Bovine Embryo-Secreted microRNA-30c Is a Potential Non-invasive Biomarker for Hampered Preimplantation Developmental Competence.

Recently, secreted microRNAs (miRNAs) have received a lot of attention since they may act as autocrine factors. However, how secreted miRNAs influence embryonic development is still poorly understood. We identified 294 miRNAs, 114 known, and 180 novel, in the conditioned medium of individually cultured bovine embryos. Of these miRNAs, miR-30c and miR-10b were much more abundant in conditioned medium of slow cleaving embryos compared to intermediate cleaving ones. MiR-10b, miR-novel44, and miR-novel-45 were higher expressed in the conditioned medium of degenerate embryos compared to blastocysts, while the reverse was observed for miR-novel113 and miR-novel-139. Supplementation of miR-30c mimics into the culture medium confirmed the uptake of miR-30c mimics by embryos and resulted in increased cell apoptosis, as also shown after delivery of miR-30c mimics in Madin-Darby bovine kidney cells (MDBKs).
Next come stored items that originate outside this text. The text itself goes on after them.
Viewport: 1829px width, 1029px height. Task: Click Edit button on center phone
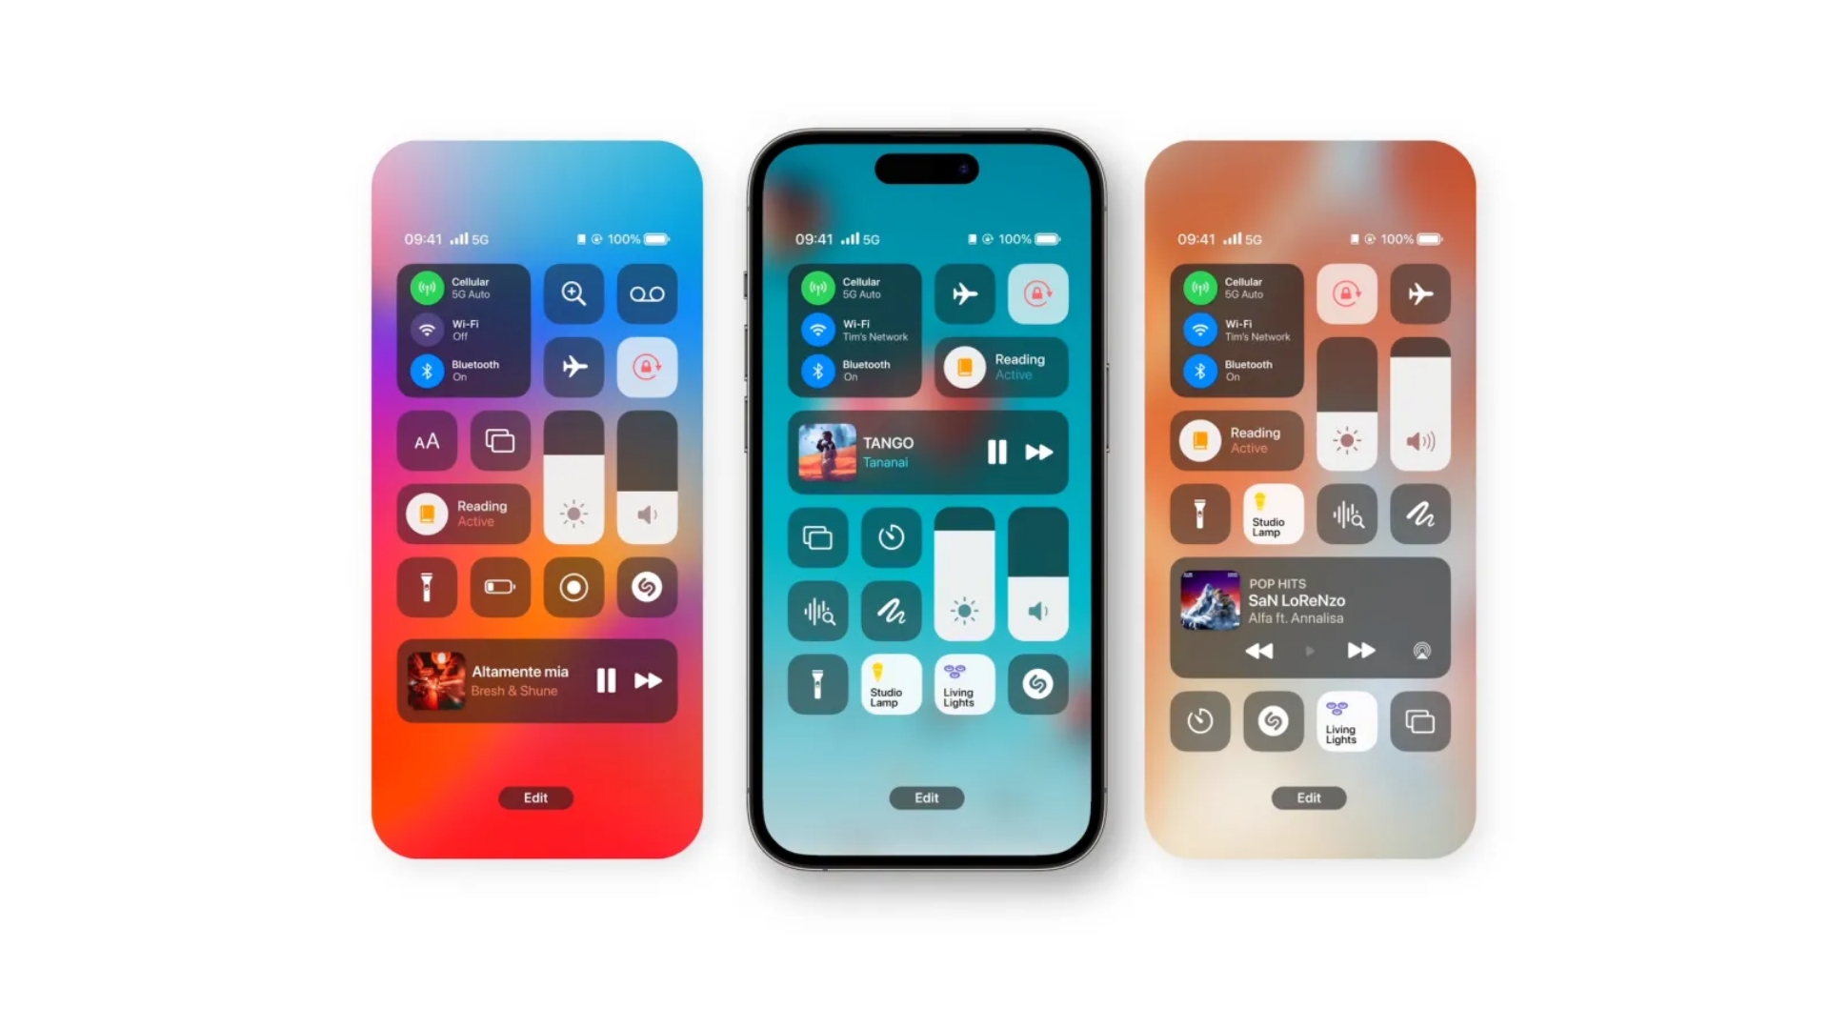[926, 797]
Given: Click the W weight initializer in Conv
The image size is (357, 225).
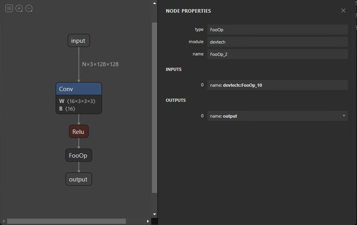Looking at the screenshot, I should 78,101.
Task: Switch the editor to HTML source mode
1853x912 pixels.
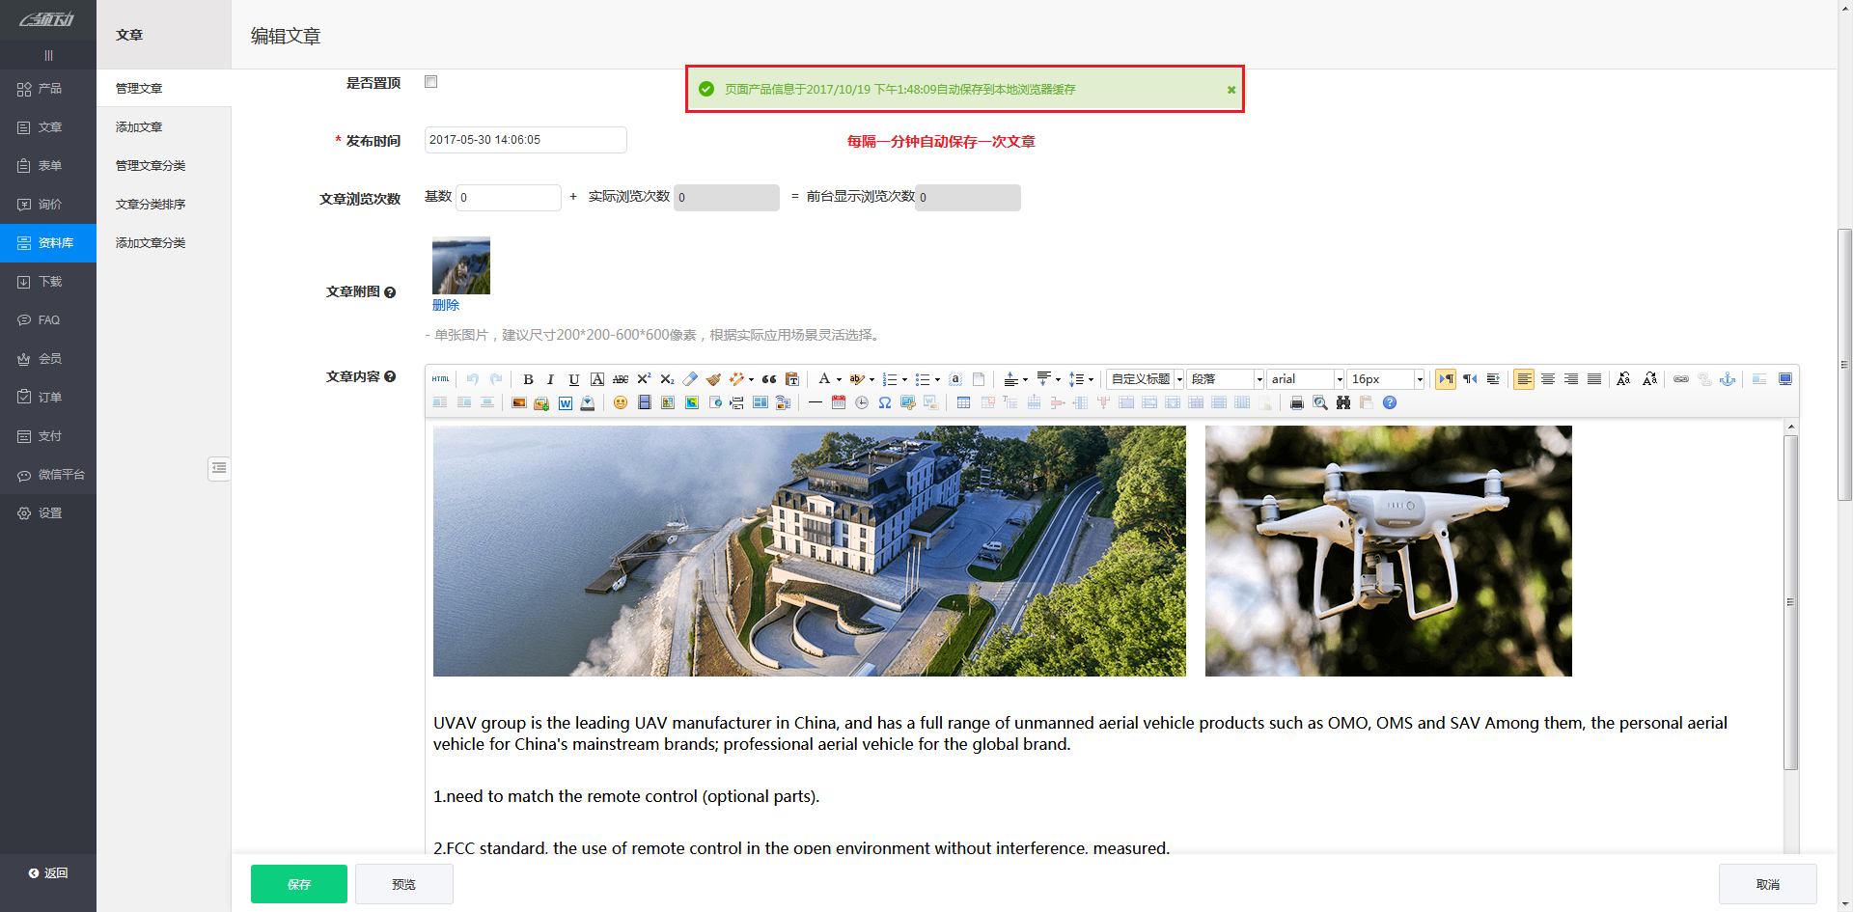Action: (440, 379)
We also demonstrated that miR-30c directly targets Cyclindependent kinase 12 (CDK12) through its 3' untranslated region (3'-UTR) and inhibits its expression. Overexpression and downregulation of CDK12 revealed the opposite results of the delivery of miRNA-30c mimics and inhibitor. The significant down-regulation of several tested DNA damage response (DDR) genes, after increasing miR-30c or reducing CDK12 expression, suggests a possible role for miR-30c in regulating embryo development through DDR pathways.